BEGIN Given records

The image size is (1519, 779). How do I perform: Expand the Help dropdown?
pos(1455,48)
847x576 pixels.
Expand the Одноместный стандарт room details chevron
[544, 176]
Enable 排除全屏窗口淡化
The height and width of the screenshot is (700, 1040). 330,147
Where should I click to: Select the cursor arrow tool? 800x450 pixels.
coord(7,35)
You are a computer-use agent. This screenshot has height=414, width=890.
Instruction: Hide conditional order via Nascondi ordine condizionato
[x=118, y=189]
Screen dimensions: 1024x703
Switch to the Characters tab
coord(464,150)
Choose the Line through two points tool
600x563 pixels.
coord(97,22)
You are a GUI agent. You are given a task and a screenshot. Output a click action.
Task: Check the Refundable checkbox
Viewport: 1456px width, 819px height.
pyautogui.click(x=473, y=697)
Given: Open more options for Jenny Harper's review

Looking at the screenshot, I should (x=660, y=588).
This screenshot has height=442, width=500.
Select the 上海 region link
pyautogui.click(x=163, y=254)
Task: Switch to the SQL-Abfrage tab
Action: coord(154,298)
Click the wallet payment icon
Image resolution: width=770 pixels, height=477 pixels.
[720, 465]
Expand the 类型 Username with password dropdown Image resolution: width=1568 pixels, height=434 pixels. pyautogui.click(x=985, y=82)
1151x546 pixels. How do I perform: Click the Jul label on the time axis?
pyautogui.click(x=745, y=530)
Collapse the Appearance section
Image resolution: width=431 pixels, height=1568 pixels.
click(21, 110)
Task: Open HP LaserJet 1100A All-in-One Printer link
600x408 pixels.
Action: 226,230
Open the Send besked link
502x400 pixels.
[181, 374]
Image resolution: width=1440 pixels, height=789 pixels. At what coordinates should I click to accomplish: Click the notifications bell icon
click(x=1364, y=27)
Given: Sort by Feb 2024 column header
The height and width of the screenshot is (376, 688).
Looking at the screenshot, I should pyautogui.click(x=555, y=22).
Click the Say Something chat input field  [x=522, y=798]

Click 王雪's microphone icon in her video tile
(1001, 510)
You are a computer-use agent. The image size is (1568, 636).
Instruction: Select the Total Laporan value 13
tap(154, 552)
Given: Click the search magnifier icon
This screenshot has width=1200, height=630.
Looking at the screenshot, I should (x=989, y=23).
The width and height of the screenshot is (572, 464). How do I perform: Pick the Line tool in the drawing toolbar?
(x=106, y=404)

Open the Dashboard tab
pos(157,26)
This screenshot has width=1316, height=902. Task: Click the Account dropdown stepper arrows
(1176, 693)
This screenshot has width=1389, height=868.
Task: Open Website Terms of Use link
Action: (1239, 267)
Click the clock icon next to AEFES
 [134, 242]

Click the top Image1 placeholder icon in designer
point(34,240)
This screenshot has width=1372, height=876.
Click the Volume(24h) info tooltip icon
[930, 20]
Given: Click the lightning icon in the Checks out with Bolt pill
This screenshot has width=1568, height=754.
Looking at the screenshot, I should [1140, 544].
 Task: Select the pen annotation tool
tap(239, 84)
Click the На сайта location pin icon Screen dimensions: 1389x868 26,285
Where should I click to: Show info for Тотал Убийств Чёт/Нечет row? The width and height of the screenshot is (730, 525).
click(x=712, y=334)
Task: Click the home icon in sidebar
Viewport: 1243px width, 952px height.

END Given records

## Exercise details
Which lines in the records above contain the string "size"? Pick out each one and copy it, treating uppercase and lowercase as different.

## Result
The image size is (1519, 779). How do I perform: Expand the Help dropdown?
You are a computer-use agent. The image size is (1568, 636).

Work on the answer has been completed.